(Task goal): Copy all the records exactly; the complete set is the expected result.

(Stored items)
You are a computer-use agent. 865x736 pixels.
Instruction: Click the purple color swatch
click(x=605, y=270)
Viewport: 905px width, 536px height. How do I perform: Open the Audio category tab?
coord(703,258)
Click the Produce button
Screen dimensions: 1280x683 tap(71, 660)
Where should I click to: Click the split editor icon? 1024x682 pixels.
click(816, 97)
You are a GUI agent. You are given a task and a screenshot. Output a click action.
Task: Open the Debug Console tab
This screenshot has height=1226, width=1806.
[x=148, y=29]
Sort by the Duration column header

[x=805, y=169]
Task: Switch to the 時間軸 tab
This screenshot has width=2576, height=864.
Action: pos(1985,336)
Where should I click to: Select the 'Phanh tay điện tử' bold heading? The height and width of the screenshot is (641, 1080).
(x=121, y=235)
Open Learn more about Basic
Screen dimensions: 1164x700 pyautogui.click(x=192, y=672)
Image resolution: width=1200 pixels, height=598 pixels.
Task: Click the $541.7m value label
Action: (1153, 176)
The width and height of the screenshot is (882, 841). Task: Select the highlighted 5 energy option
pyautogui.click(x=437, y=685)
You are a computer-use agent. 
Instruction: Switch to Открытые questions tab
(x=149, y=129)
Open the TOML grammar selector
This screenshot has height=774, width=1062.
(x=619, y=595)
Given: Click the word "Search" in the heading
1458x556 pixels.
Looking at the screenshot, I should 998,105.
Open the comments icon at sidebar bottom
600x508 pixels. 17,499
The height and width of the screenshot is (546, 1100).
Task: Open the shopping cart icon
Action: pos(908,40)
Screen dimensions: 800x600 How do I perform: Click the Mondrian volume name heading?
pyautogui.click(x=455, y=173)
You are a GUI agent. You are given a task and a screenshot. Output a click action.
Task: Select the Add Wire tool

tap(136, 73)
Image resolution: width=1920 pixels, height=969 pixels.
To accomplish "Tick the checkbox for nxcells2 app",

(Answer section):
You are a computer-use agent. 865x736 pixels.
Instruction: Click the purple color swatch
click(x=605, y=270)
Viewport: 905px width, 536px height. How do I perform: Open the Audio category tab?
coord(703,258)
Click the Produce button
Screen dimensions: 1280x683 tap(71, 660)
Where should I click to: Click the split editor icon? 1024x682 pixels.
click(816, 97)
You are a GUI agent. You are given a task and a screenshot. Output a click action.
Task: Open the Debug Console tab
This screenshot has height=1226, width=1806.
[x=148, y=29]
Sort by the Duration column header

[x=805, y=169]
Task: Switch to the 時間軸 tab
This screenshot has width=2576, height=864.
Action: pos(1985,336)
Where should I click to: Select the 'Phanh tay điện tử' bold heading? The height and width of the screenshot is (641, 1080).
(x=121, y=235)
Open Learn more about Basic
Screen dimensions: 1164x700 pyautogui.click(x=192, y=672)
Image resolution: width=1200 pixels, height=598 pixels.
Task: Click the $541.7m value label
Action: (1153, 176)
The width and height of the screenshot is (882, 841). Task: Select the highlighted 5 energy option
pyautogui.click(x=437, y=685)
You are a computer-use agent. 
Instruction: Switch to Открытые questions tab
(x=149, y=129)
Open the TOML grammar selector
This screenshot has height=774, width=1062.
(x=619, y=595)
Given: Click the word "Search" in the heading
1458x556 pixels.
Looking at the screenshot, I should 998,105.
Open the comments icon at sidebar bottom
600x508 pixels. 17,499
The height and width of the screenshot is (546, 1100).
Task: Open the shopping cart icon
Action: pos(908,40)
Screen dimensions: 800x600 How do I perform: Click the Mondrian volume name heading?
pyautogui.click(x=455, y=173)
You are a GUI agent. You are given a task and a screenshot. Output a click action.
Task: Select the Add Wire tool

tap(136, 73)
Image resolution: width=1920 pixels, height=969 pixels.
To accomplish "Tick the checkbox for nxcells2 app",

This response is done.